What you will do. Please retype, word for word, the line containing "Open Karl Sandberg mention in Andrew's reply" and every line after it through the end of the records, leaving out all pictures.

---------- Exercise input

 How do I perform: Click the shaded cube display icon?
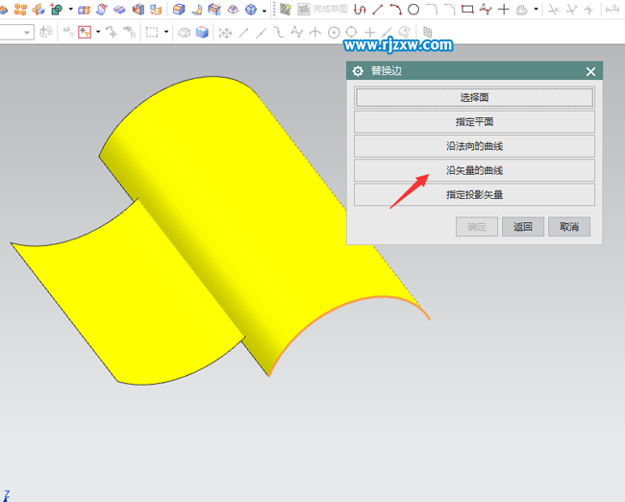(202, 32)
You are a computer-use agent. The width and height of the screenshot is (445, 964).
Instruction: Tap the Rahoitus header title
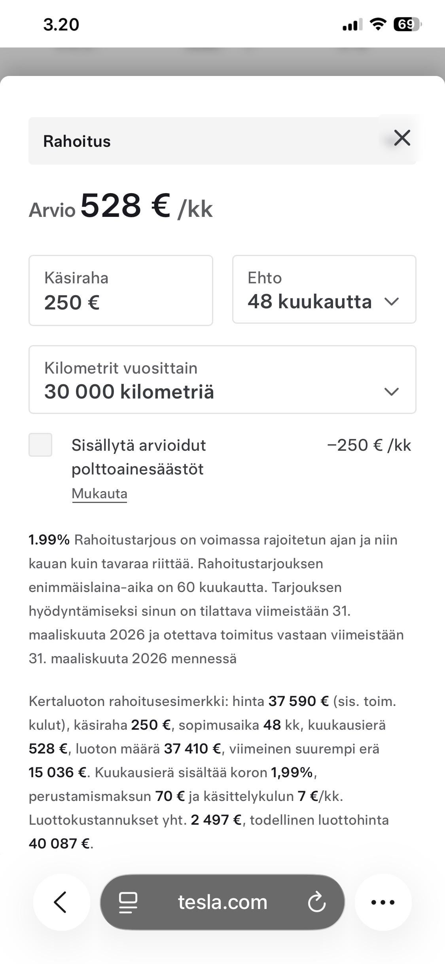click(x=77, y=141)
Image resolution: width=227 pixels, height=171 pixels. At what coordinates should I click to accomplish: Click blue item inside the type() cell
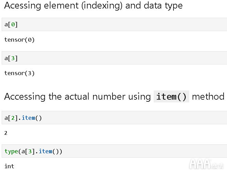(45, 151)
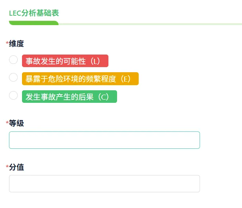Choose the 暴露于危险环境的频繁程度 (E) radio option
This screenshot has width=242, height=208.
pos(13,77)
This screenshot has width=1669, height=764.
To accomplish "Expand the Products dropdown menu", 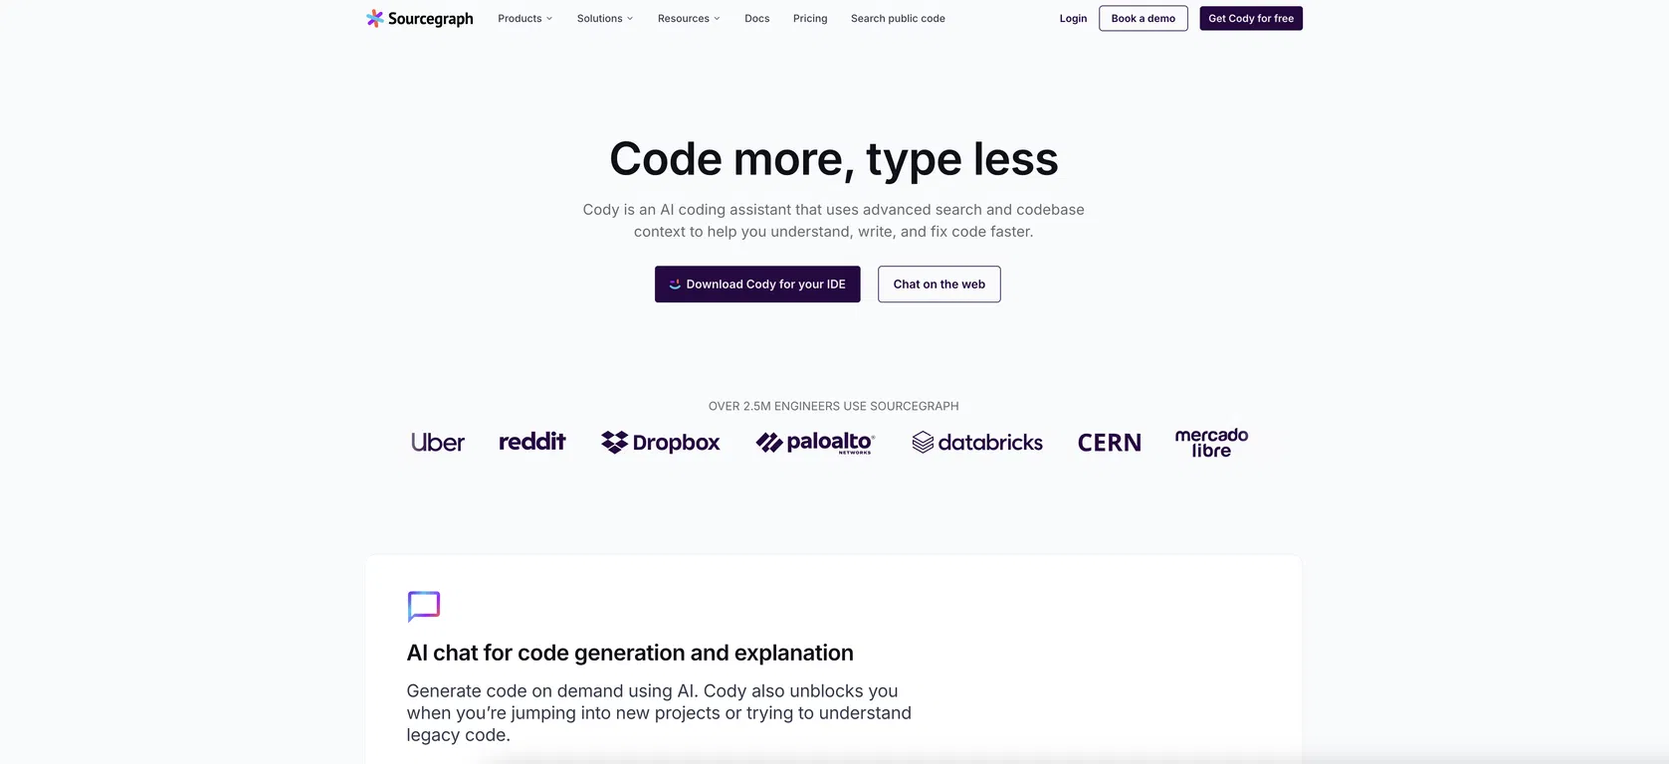I will point(524,19).
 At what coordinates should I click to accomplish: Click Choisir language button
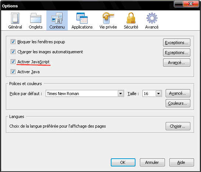178,126
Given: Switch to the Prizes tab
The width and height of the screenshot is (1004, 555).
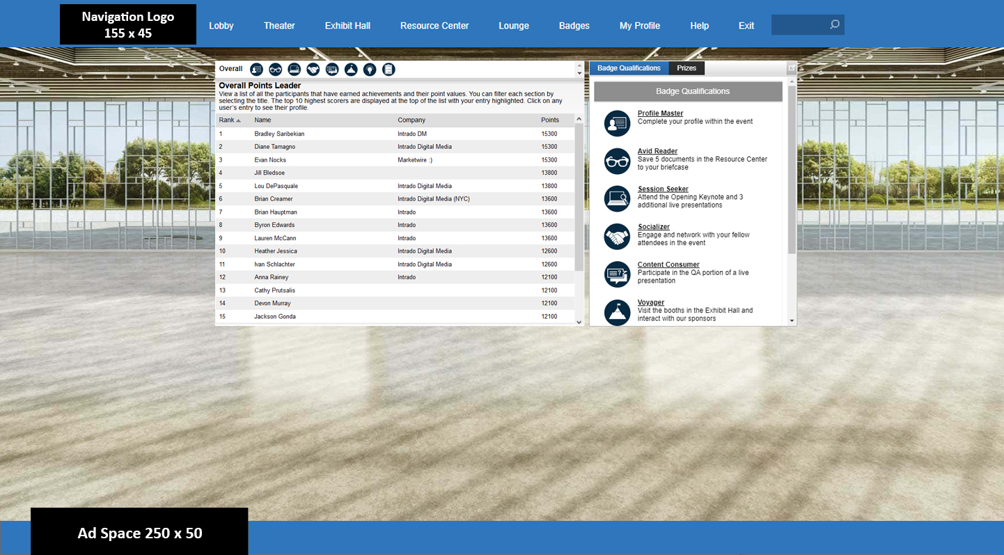Looking at the screenshot, I should [687, 68].
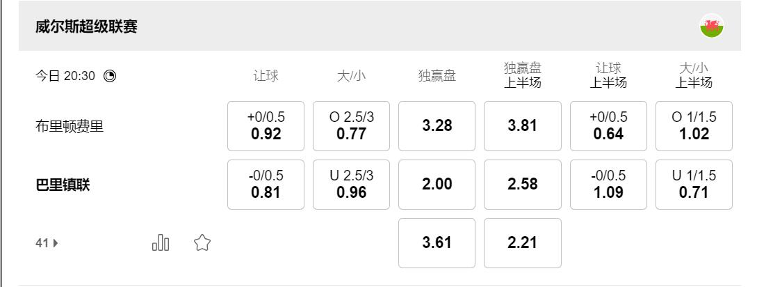Open the 巴里镇联 team name

tap(63, 185)
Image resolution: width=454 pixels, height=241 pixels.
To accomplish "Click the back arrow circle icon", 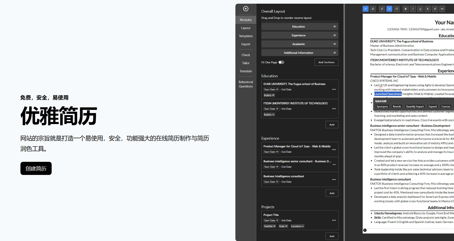I will pyautogui.click(x=246, y=9).
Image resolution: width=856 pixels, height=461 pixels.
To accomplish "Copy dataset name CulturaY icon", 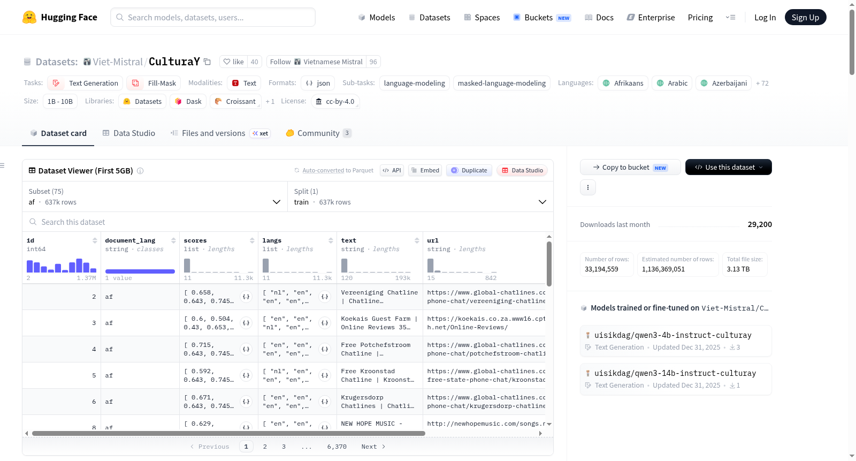I will point(207,62).
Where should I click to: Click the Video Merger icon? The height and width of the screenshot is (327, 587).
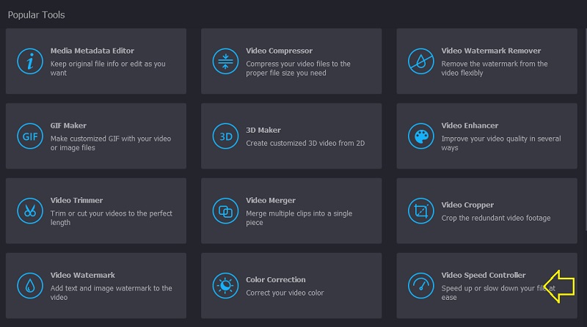pyautogui.click(x=225, y=210)
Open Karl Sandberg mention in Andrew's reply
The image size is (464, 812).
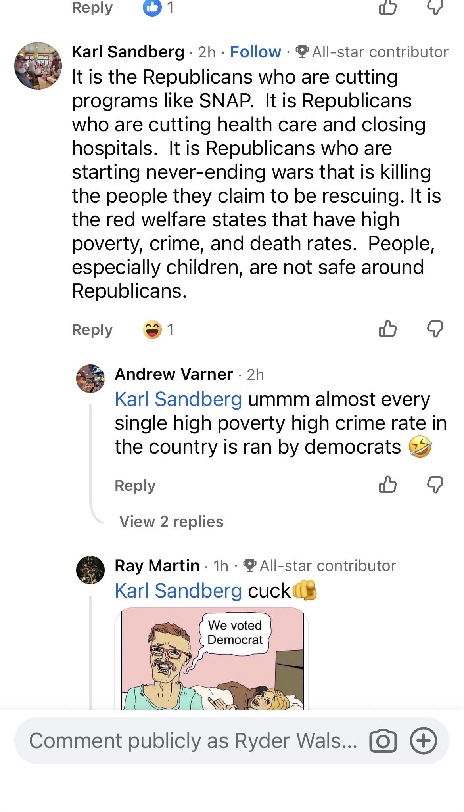[178, 399]
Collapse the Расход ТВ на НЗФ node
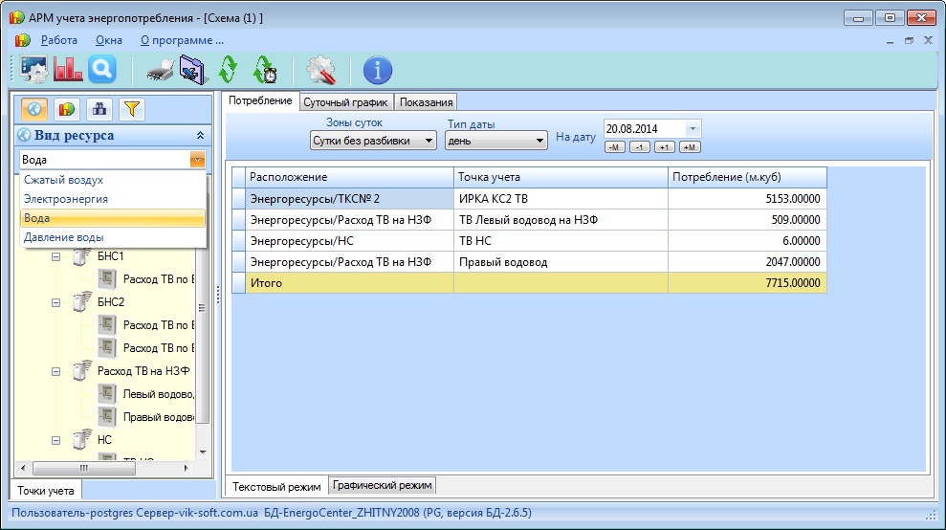 [x=56, y=370]
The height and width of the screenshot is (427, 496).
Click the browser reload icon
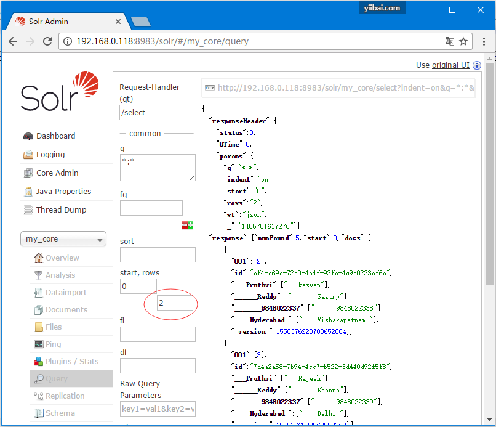[x=47, y=41]
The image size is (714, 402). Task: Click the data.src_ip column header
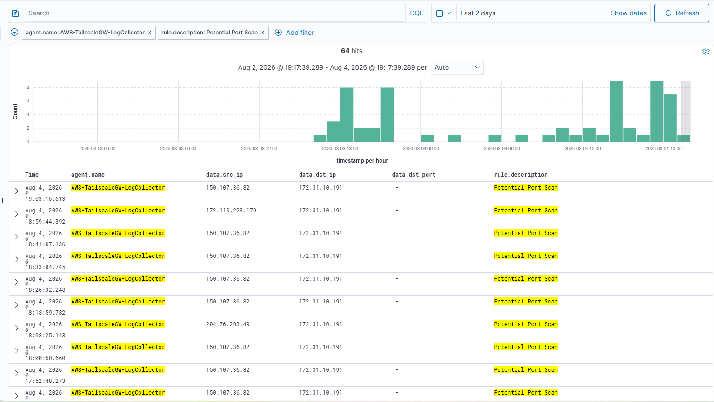point(224,175)

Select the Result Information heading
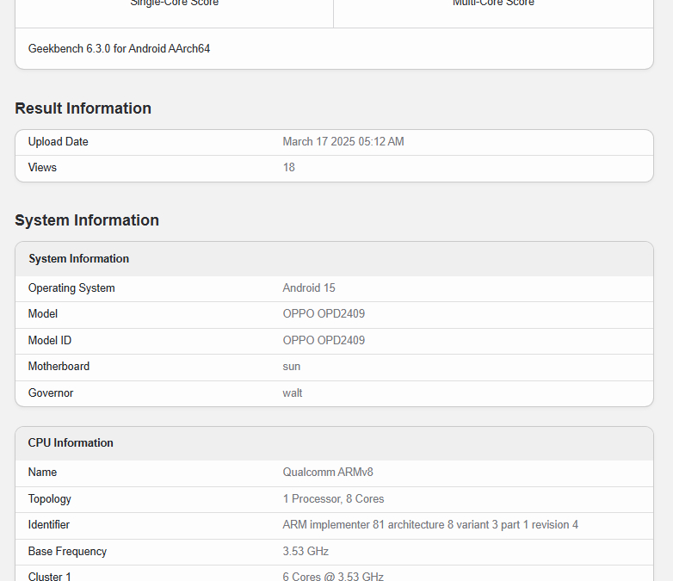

--------------------

Answer section.
Open Karl Sandberg mention in Andrew's reply
The image size is (464, 812).
[178, 399]
Collapse the Расход ТВ на НЗФ node
 [x=56, y=370]
The height and width of the screenshot is (427, 496).
Click the browser reload icon
[x=47, y=41]
The image size is (714, 402). Task: Click the data.src_ip column header
point(224,175)

Select the Result Information heading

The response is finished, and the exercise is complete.